I sometimes think that most of our road users in Zimbabwe bought their driver’s license – it is a free-for-all, survival of the fastest and most daring jungle out there!

Do you recognize anyone?

1. The “Kamikaze Pot-Hole Dodger”
I won’t reduce my speed even though I know the road is pitted with peril – I rather maintain my preferred 80 km/h in the OTHER lane and play chicken with oncoming traffic (the holes always appear more friendly on the other side).  This is particularly entertaining if I can involve a few cyclists (uphill for extra points) and a couple of pedestrians who don’t want to get their feet wet in the grass – preferably walking abreast so as not to interrupt their conversation.

2. The “Secondary Smoker” (two types)
a. I am trying to get as close as I possibly can to your exhaust pipe, nothing gives me a rush like forcing you to indicate 2 km before you want to turn, the panicked arm-out-of-the-window calisthenics cracks me up and I can see the whites of your eyes in your rear-view mirror as you frantically check whether I am going to slow in time as you turn.  What sport!

b. My un-roadworthy vehicle provides a dense cloud of black smog for you all to enjoy.  To prolong your pleasure, I drive 40km/h (let’s be honest, my car doesn’t go any faster – I wonder why they give me a new disc every year, surely a sign of approval) on a single lane road in rush hour traffic.  For extra points I count the number of cyclists blinded by the smoke and halted by lung-wrenching coughs.

3. The “Lesser-spotted Bus Driver” (usually a bus driver but not exclusively)
It is not enough that, when driving at night, you have no overhead lights, no road markings to steer by and monster potholes lurking in the gloom.  For added entertainment, I come crabbing down the road (twisted suspension being a fairly long-standing accessory for the discerning bus driver), with one light on.  I imagine you in your little vehicle wondering “is it a bird? Is it a plane?
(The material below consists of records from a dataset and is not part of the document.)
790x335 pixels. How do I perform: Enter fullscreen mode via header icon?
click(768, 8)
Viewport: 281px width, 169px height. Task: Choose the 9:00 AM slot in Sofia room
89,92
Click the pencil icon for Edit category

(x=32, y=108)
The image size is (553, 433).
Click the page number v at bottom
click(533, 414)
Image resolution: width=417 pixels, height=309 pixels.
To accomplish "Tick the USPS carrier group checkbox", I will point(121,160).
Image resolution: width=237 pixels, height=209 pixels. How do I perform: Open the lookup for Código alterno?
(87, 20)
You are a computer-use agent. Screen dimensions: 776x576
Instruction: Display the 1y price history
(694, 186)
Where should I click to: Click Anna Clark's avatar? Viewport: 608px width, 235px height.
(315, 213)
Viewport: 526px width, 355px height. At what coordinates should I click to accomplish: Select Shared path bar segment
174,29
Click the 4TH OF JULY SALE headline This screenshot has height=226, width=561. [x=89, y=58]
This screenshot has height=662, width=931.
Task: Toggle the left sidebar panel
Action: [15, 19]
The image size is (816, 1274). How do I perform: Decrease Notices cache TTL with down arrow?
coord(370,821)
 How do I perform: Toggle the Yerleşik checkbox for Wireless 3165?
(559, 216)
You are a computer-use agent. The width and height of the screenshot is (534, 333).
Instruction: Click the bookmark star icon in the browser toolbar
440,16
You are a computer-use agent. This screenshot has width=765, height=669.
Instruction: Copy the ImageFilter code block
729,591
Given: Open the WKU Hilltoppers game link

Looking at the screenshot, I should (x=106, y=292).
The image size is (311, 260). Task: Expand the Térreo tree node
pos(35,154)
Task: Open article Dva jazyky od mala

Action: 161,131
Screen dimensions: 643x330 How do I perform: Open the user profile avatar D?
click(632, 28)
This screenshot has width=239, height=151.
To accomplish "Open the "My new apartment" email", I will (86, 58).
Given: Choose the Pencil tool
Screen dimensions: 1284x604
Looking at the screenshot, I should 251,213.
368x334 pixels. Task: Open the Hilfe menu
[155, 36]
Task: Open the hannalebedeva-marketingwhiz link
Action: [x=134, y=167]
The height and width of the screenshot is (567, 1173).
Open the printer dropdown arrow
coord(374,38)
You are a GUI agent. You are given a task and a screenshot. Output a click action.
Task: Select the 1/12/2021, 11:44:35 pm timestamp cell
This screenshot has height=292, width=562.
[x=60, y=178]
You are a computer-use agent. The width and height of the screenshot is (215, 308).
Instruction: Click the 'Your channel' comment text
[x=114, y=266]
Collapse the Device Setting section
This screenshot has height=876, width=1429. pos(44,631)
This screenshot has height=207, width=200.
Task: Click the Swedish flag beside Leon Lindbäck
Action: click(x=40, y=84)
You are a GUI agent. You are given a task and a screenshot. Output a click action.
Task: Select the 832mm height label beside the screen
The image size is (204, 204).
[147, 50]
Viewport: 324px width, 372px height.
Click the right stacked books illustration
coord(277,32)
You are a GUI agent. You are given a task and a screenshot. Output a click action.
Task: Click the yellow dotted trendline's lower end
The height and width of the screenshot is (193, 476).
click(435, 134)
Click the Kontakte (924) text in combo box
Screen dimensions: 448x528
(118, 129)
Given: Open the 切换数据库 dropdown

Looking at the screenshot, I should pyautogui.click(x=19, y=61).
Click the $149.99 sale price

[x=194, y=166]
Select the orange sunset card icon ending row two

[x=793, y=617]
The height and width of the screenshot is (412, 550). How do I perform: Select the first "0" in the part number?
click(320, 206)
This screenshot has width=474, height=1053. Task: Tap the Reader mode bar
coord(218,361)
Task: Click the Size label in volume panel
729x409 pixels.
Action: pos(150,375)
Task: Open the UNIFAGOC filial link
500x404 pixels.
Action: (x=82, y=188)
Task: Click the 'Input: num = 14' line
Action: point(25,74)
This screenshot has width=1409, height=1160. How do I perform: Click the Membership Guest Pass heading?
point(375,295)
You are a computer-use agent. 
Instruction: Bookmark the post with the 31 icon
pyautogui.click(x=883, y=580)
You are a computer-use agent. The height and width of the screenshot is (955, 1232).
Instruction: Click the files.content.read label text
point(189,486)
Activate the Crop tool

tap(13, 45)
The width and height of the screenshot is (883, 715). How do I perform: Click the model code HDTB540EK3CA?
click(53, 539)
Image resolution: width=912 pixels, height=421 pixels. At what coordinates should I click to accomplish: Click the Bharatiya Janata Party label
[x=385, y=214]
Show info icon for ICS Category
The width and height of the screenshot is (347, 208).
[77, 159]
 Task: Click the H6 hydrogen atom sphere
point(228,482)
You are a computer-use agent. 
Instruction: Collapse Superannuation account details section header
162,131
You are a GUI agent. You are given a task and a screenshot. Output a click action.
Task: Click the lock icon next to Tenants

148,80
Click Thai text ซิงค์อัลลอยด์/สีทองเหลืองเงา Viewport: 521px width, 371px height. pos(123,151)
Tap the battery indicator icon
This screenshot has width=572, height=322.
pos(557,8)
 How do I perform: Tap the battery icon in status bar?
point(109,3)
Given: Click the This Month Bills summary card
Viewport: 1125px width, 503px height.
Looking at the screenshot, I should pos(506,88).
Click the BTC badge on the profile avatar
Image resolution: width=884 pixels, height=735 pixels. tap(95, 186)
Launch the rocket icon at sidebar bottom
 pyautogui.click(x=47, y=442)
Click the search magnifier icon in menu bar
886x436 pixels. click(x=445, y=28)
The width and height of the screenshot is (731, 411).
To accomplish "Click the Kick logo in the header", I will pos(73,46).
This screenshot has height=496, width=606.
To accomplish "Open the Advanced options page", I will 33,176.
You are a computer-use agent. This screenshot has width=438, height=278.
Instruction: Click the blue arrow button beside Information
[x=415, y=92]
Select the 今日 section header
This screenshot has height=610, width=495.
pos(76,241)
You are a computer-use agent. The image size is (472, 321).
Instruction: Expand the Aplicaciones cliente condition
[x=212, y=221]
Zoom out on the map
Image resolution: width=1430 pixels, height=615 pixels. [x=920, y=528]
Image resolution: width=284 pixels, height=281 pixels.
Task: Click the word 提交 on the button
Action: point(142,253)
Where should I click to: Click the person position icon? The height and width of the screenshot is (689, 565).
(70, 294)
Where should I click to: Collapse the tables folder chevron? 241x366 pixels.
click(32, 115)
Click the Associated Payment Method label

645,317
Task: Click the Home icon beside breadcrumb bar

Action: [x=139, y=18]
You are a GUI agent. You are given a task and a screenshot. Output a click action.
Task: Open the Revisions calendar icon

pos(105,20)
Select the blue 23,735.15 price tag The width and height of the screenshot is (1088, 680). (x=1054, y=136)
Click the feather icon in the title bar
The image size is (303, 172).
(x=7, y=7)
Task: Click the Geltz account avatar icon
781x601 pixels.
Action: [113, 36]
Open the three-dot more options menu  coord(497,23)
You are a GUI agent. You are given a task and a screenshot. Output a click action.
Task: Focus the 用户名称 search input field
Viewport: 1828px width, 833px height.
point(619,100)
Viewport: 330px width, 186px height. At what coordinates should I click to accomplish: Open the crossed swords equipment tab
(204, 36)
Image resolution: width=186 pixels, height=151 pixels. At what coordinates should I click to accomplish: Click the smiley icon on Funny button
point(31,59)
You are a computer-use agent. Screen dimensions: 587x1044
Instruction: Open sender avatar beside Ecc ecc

And which f***ing way is it going??”  But just as you begin to despair, I help you out by switching on my brights, strategically timed – thereby blinding you into the ditch adjacent to the road (which has a 25cm drop-off edge by the way – bonus points for losing a tire!)

I could go on: people who think hazard lights give them right of way, the mobile maniacs (“where did I put that phone?”), trucks overtaking trucks, 4×4 users who have no idea how to drive them … But what I really wanted to say, do yourself and all of us a favour – don’t buy your child a driver’s license.  It isn’t worth it; it’s a death sentence, for your child or someone elses.